▶ [Ausgangstext]:
+++++

St. Nikolaus (Isny im Allgäu)
Die evangelische Stadtpfarrkirche St. Nikolaus in Isny im Allgäu, einer württembergischen Stadt des Landkreises Ravensburg, ist eine dreischiffige Pfeilerbasilika, an deren romanischen Bau von 1288 im 15. Jahrhundert ein spätgotischer Chor angefügt wurde. Diese sogenannte Nikolaikirche wurde nach der Reformation zur evangelischen Stadtpfarrkirche. Oberhalb der im 15. Jahrhundert gebauten Sakristei befindet sich ein gewölbter Raum mit einer Predigerbibliothek, die eine wertvolle Sammlung von Wiegendrucken und alten Büchern enthält, die für die bestellten evangelischen Prediger bestimmt waren.
Geschichte
St. Nikolaus, die sogenannte Nikolaikirche, ist die Nachfolgerin der Leute-Kirche, die in nächster Nähe zur Klosterkirche des ehemaligen Klosters St. Georg gebaut worden war. Im Jahr 1284 brannten mit dem Kloster und dem größten Teil der Stadt auch die Kirchen ab. Von der 1288 durch Heinrich von Brunow neu erbauten Kirche sind die Umfassungsmauern des Langhauses, die Rundbogenfenster des nördlichen Lichtgadens, die Arkadenbögen im Innern und der Turm bis zur Glockenstube erhalten geblieben. Der spätgotische Chor mit seinem Sternrippengewölbe wurde im 15. Jahrhundert angefügt. Als 1472 der Kirchturm umfassend erneuert wurde, dürfte dabei auch die Sakristei mit der über ihr befindlichen Predigerbibliothek entstanden und eingewölbt worden sein. Zu dieser Zeit ist wohl auch die Eberz’sche Kapelle entstanden, als Bestattungsort einer reichen Bürgerfamilie Isnys.

+++++

▶ [Rohdaten]:

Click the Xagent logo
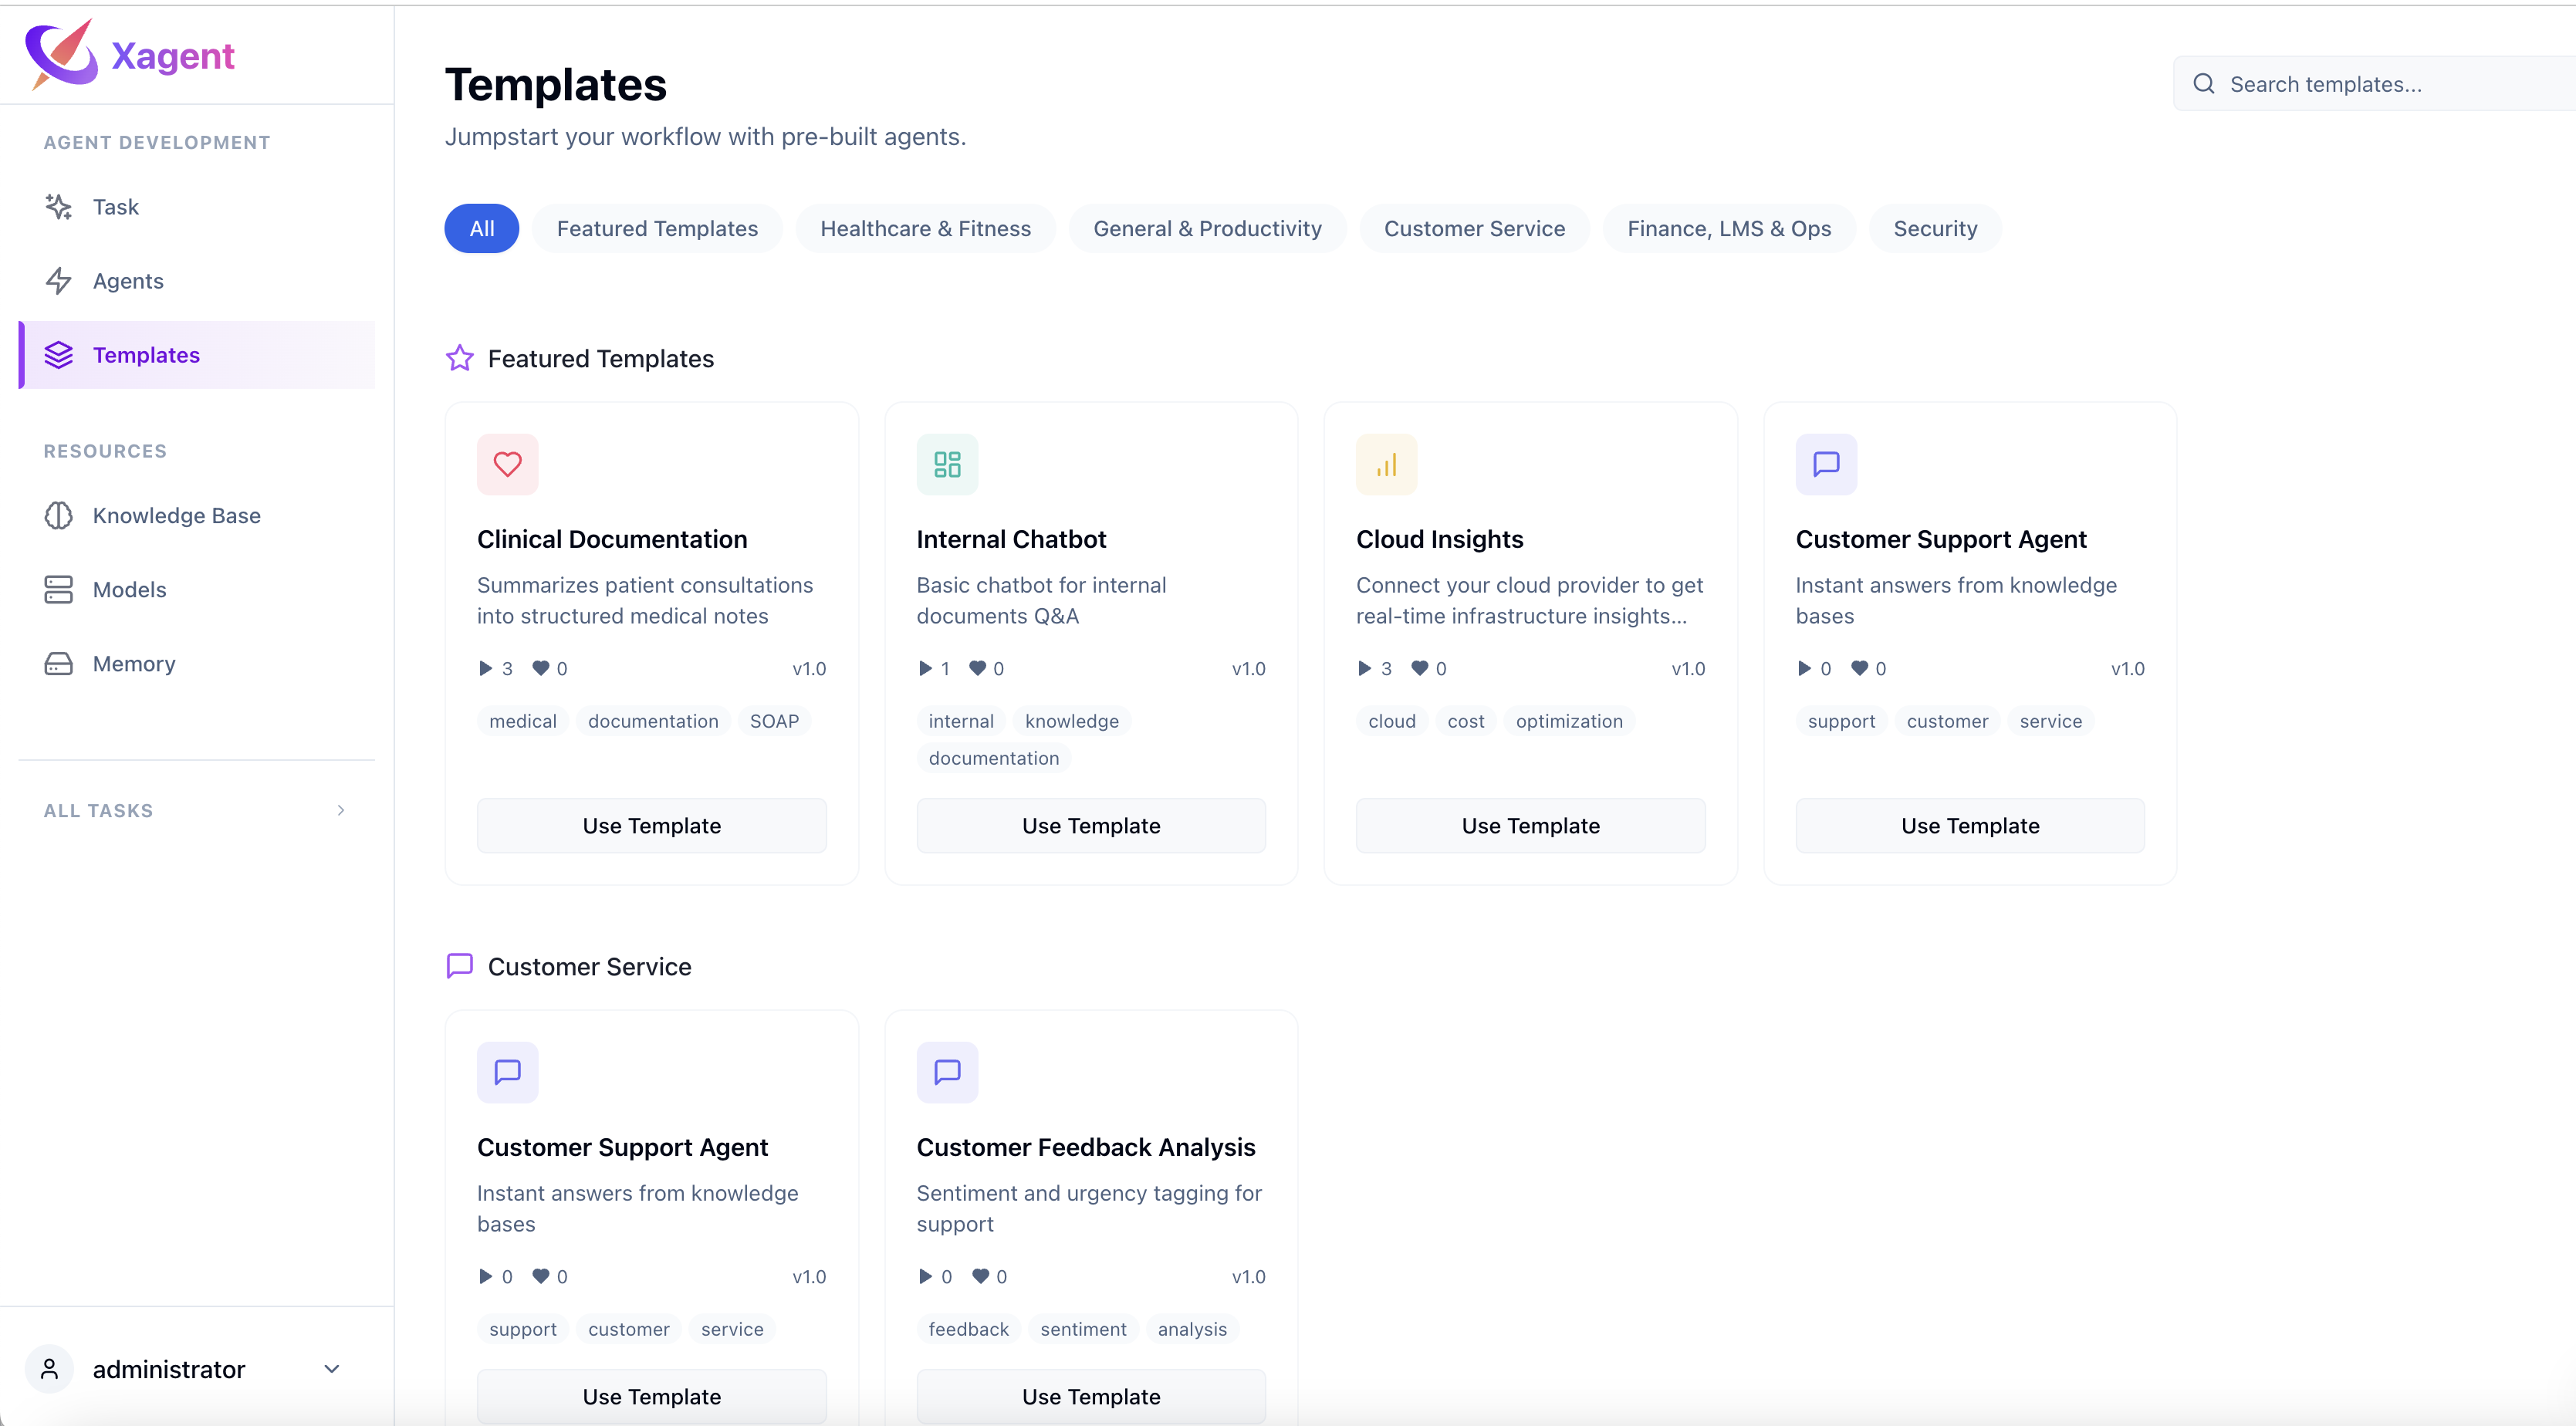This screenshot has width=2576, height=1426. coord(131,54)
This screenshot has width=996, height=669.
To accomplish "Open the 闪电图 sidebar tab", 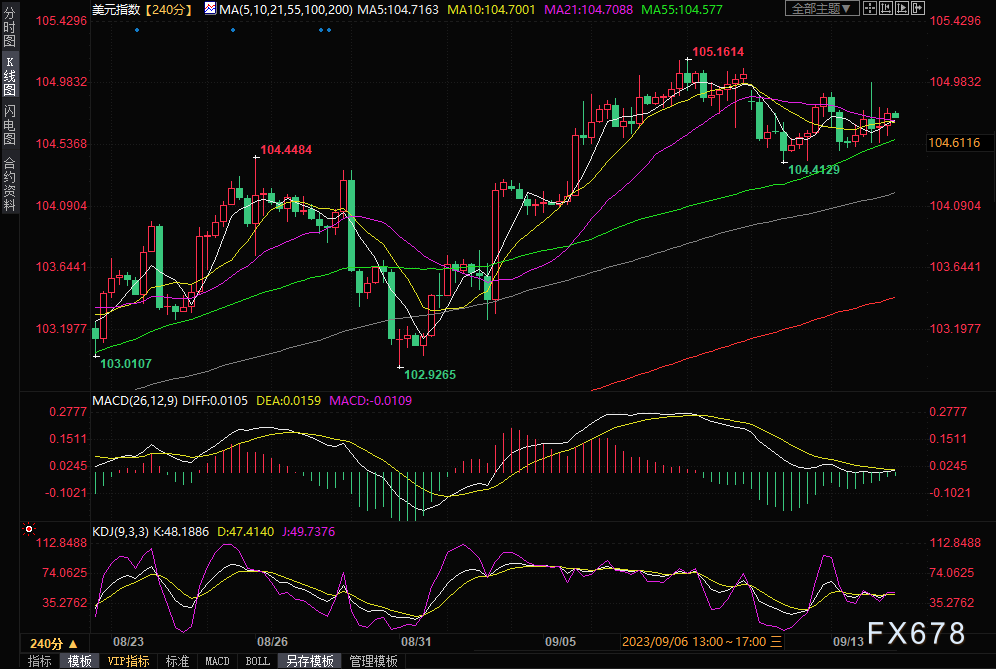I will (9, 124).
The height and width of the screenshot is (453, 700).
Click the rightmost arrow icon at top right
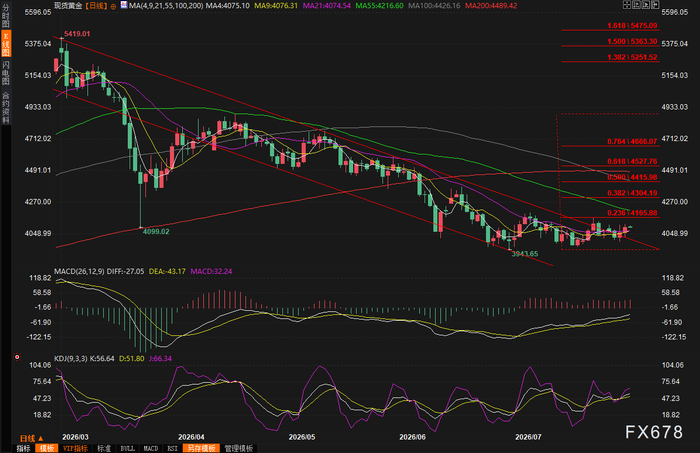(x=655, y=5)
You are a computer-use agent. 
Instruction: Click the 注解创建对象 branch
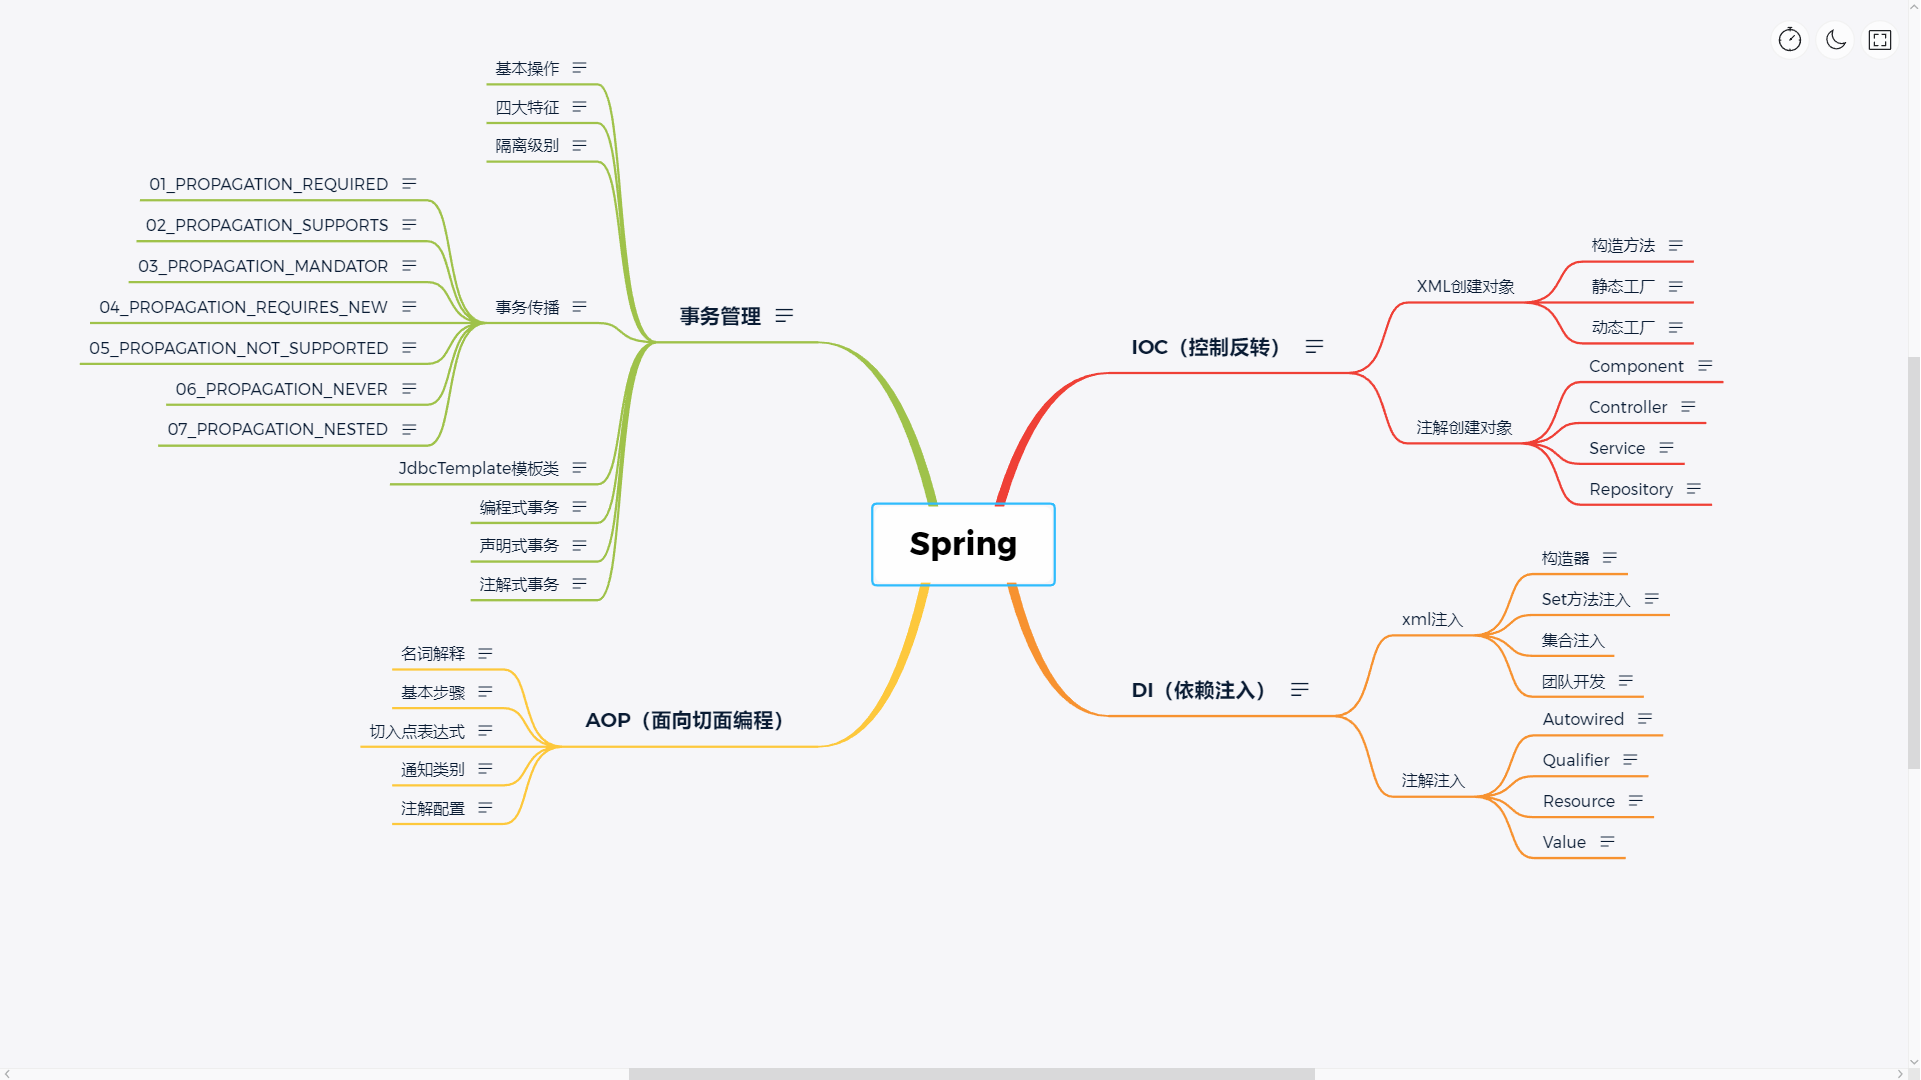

+++++

▶ [Aufgaben]:
[A] Beantworten Sie anhand des Textes über St. Nikolaus in Isny:
(i) In welchem Jahr brannten das Kloster und der größte Teil der Stadt ab?
(ii) Welches Gewölbe hat der spätgotische Chor?
(iii) Für wen war die Predigerbibliothek bestimmt?
[B] Ändern Sie im Text über St. Nikolaus den Abschnitt zwischen „St. Nikolaus (Isny“ und „Prediger bestimmt waren.“ einschließlich, indem Sie „Pfeilerbasilika“ durch „Hallenkirche“ ersetzen.
[C] Stimmen diese Aussagen mit dem Text über St. Nikolaus überein?
(i) Die Kirche wurde 1288 von Heinrich von Brunow neu erbaut.
(ii) Der Turm des Baus von 1288 ist vollständig erhalten geblieben.
(iii) Die Eberz’sche Kapelle diente einer reichen Bürgerfamilie als Bestattungsort.

▶ [Antworten]:
[A]
(i) 1284
(ii) Ein Sternrippengewölbe
(iii) Für die bestellten evangelischen Prediger

[B]
St. Nikolaus (Isny im Allgäu)
Die evangelische Stadtpfarrkirche St. Nikolaus in Isny im Allgäu, einer württembergischen Stadt des Landkreises Ravensburg, ist eine dreischiffige Hallenkirche, an deren romanischen Bau von 1288 im 15. Jahrhundert ein spätgotischer Chor angefügt wurde. Diese sogenannte Nikolaikirche wurde nach der Reformation zur evangelischen Stadtpfarrkirche. Oberhalb der im 15. Jahrhundert gebauten Sakristei befindet sich ein gewölbter Raum mit einer Predigerbibliothek, die eine wertvolle Sammlung von Wiegendrucken und alten Büchern enthält, die für die bestellten evangelischen Prediger bestimmt waren.

[C]
(i) Ja: „Von der 1288 durch Heinrich von Brunow neu erbauten Kirche“
(ii) Nein: „der Turm bis zur Glockenstube erhalten geblieben“
(iii) Ja: „als Bestattungsort einer reichen Bürgerfamilie Isnys“